Wednesday, January 6, 2010

A Season of Hope

Happy New Year to all! We wanted to share this new year's message from the Coalition of Immokalee Workers with you which beautifully captures how their long, hard struggle is flourishing and the fruits of justice are ripening.

Chipotle CEO Steve Ells has still not responded to the "Chipotle Challenge," apparently lacking the integrity to defend in public debate his skewed perceptions about and cynical response to the Campaign for Fair food. We hope he takes a moment to read this message.

A season of hope...

Holidays perfect time for a news round-up with a theme of hope for the new year!

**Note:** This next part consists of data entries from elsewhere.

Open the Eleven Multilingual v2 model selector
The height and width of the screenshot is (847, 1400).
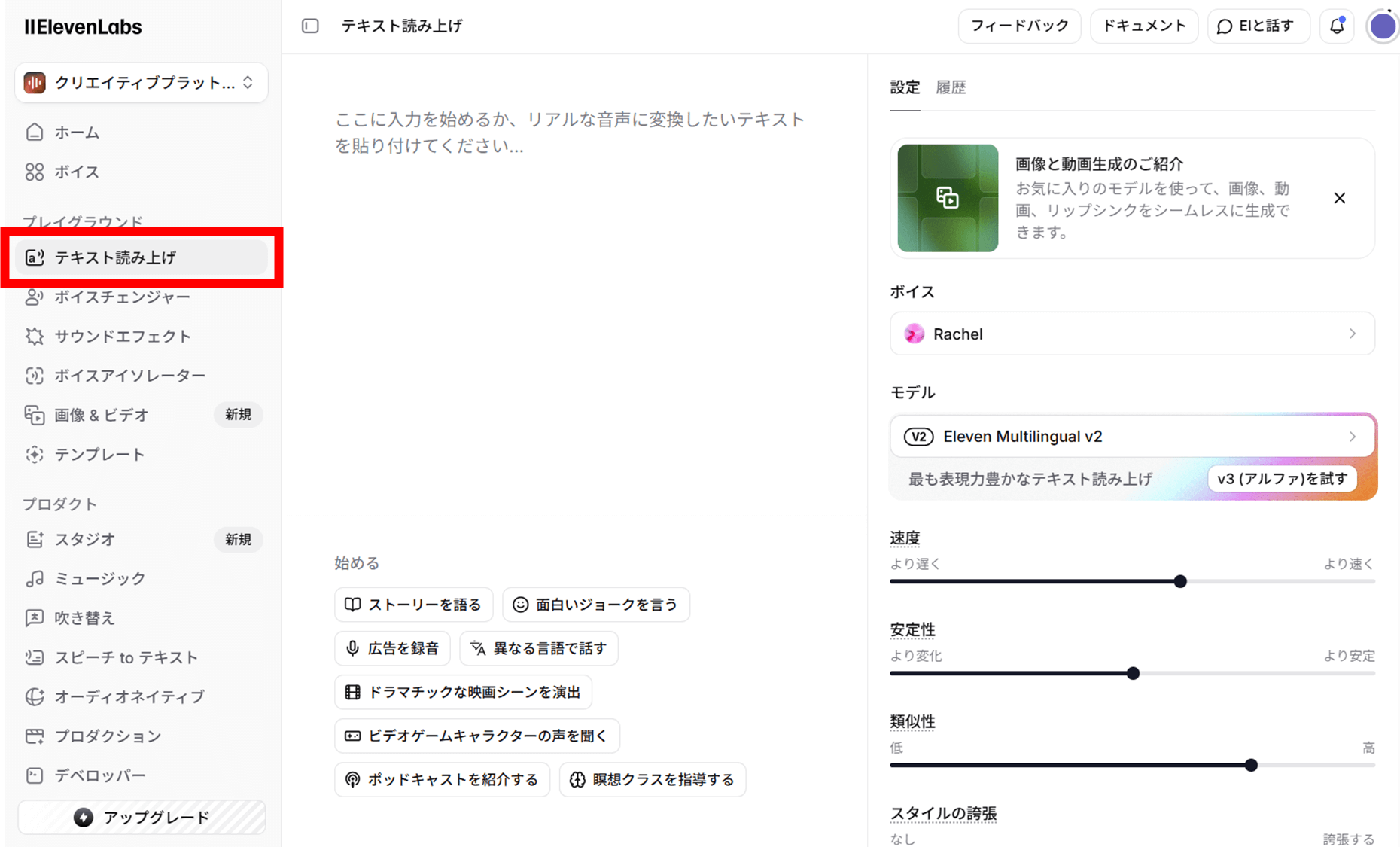1131,437
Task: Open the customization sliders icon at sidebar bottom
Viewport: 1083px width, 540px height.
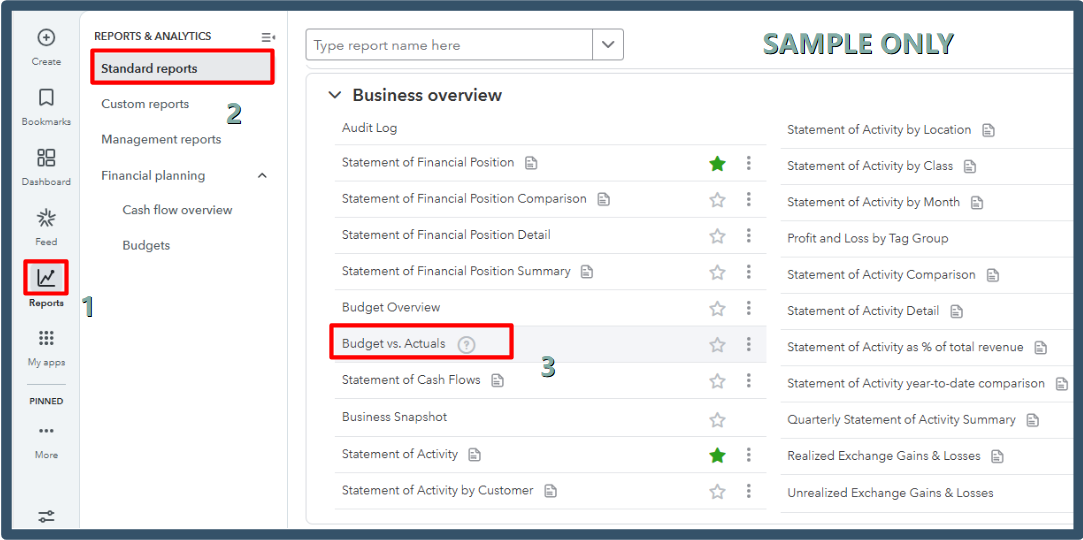Action: (x=46, y=516)
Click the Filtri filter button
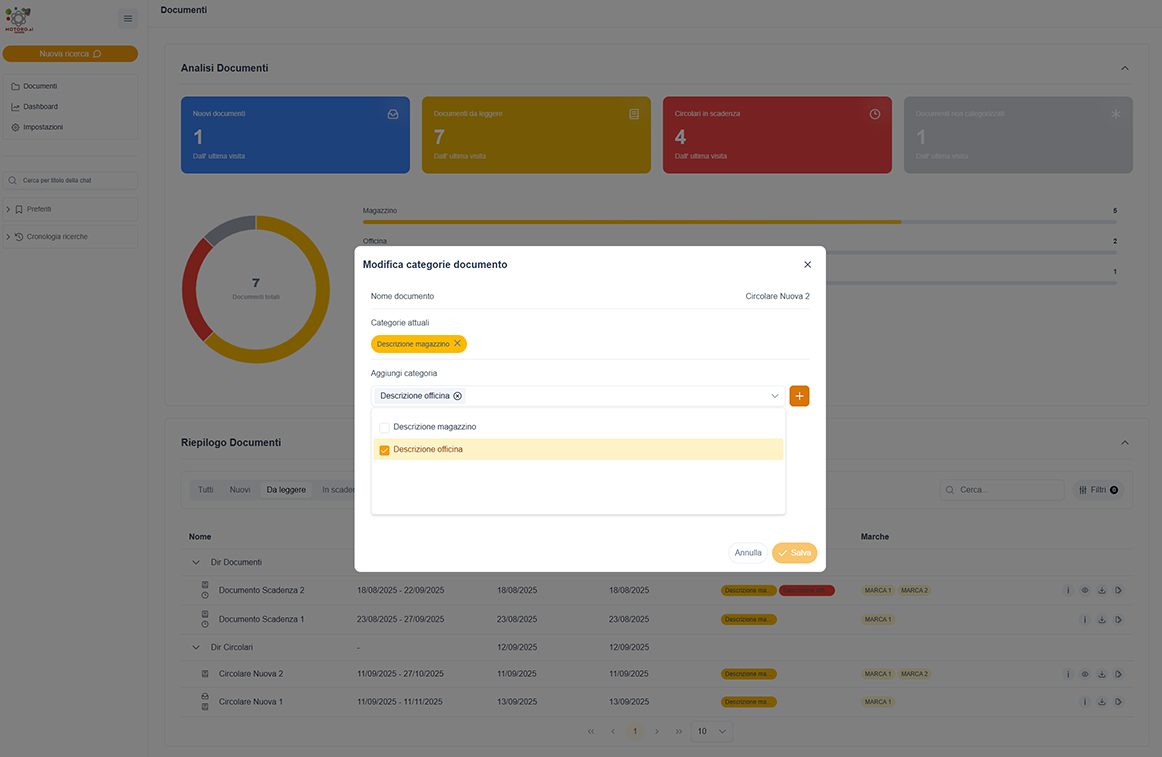Screen dimensions: 1162x757 (1098, 490)
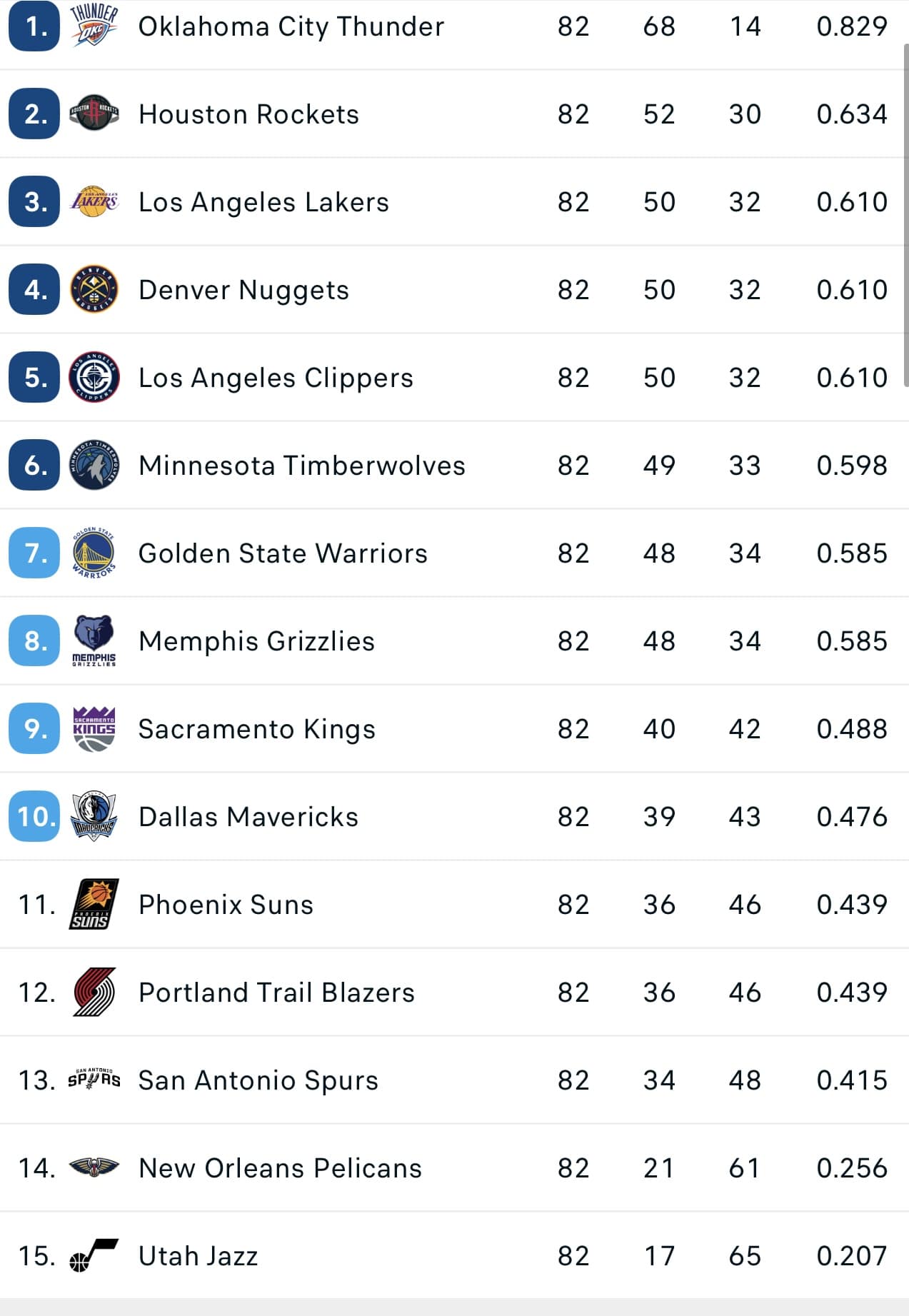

A dozen years ago -- shortly before Christmas, 1997 -- a small group of farmworkers in Immokalee began a 30-day hunger strike that would forever transform the struggle for justice in this country's fields. Their excruciating month-long fast cast an unblinking light on the cruel reality facing tomato pickers -- slipping sub-poverty wages, rampant wage theft, and even violent modern-day slavery rings. But more than that, it also exposed the Florida tomato industry’s deeply-rooted, unregenerate resistance to dialogue with farmworkers and to improving farm labor wages and conditions.

In short, the CIW's month-long hunger strike made the case for the Campaign for Fair Food that was to come, for the urgent need for intervention by the multi-billion dollar corporations that purchase Florida tomatoes to demand more modern, more humane conditions in the fields where their tomatoes are grown and picked.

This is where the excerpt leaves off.